Gartner: Profitability will trump CX for marketers by 2022

Latest marketing predictions driven by key trends including automation, customer experience hype, consumer behavioural changes and data utilisation

Profitability is set to replace customer experience as the chief marketing officer’s number one strategy priority in the next three years as the state of data and technology matures and consumer behaviour shifts further, a new report claims.

Gartner’s latest report, Predict 2019: Marketing Seeks a New Equilibrium, outlines six key changes it sees significantly re-orienting the CMO’s remit and priorities over the next three to four years. All these predictions reflect more realistic expectations and utilisation of data and technology in marketing departments, including the increased adoption of artificial intelligence (AI), as well as a correction in customer experience hype.

For example, Gartner predicted that by 2022, profitability will replace customer experience (CX) as the CMO’s number one strategic priority, reducing investment in marketing-funded CX programs by at least 25 per cent. The firm attributed this to inflated investments into customer experience in the last few years, which are now leading to executive scrutiny and expectations in these investment areas rapidly intensifying.

Another complementary prediction is a rise in brands putting in place user-level control of marketing, a move that will reduce customer churn by 40 per cent and increase lifetime value by 25 per cent in 2023.

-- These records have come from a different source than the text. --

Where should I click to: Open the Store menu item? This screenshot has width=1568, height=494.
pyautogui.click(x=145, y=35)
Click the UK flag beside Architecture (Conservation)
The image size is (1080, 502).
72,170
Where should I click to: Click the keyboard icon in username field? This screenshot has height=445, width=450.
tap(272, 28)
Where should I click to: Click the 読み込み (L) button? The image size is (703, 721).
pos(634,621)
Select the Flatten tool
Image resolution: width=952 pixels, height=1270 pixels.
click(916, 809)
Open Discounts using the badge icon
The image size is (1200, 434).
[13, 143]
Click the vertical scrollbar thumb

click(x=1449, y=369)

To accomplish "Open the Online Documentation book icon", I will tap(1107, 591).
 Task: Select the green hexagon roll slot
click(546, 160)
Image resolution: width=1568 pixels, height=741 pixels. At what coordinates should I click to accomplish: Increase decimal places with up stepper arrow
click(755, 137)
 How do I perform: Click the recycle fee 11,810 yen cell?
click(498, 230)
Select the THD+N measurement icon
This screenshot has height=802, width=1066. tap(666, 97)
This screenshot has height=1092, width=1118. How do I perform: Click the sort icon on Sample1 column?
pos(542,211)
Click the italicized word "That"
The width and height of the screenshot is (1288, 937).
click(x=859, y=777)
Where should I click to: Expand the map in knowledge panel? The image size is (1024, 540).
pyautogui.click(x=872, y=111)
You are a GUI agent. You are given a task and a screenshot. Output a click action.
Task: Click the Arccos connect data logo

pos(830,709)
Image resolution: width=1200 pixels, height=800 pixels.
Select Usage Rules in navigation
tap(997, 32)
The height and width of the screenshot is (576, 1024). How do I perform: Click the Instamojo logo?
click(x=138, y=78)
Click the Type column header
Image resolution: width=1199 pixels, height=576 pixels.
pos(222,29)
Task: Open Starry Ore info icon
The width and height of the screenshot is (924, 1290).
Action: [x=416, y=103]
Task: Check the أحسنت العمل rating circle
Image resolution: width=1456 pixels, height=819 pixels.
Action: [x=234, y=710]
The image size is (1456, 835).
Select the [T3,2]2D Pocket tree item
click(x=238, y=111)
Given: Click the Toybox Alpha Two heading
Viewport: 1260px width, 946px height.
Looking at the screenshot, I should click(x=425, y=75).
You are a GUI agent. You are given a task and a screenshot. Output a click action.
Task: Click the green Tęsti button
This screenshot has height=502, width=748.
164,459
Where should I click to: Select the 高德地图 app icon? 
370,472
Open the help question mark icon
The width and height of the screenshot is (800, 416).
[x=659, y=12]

Gartner also expects autonomous marketing systems will issue 55 per cent of multi-channel marketing messages based on marketer criteria and real-time consumer behaviour by 2023, resulting in a 25 per cent increase in response rates. Automation is clearly driving this trend.

Over the next four years, content creators are also expected to produce more than 30 per cent of their digital content with the aid of AI content-generation techniques, increasing productivity and advertising effectiveness but also disrupting the creative process itself.

Another trend for Gartner is that consumers will watch 20 per cent fewer minutes of video advertising per day by 2023 compared to today, leading to brands embracing short-form video ads.

To reach this top six, Gartner said it weighed up four key forces. The first was behaviour changes thanks largely to the rise of voice interfaces and their utilisation of personal data. Concerns about how information is used, however, and where it’s stored, continue to rise, again impacting behaviour. The firm noted 44 per cent of consumers would be more willing to use a virtual personal assistant app if they knew all their personal data would only remain on the device.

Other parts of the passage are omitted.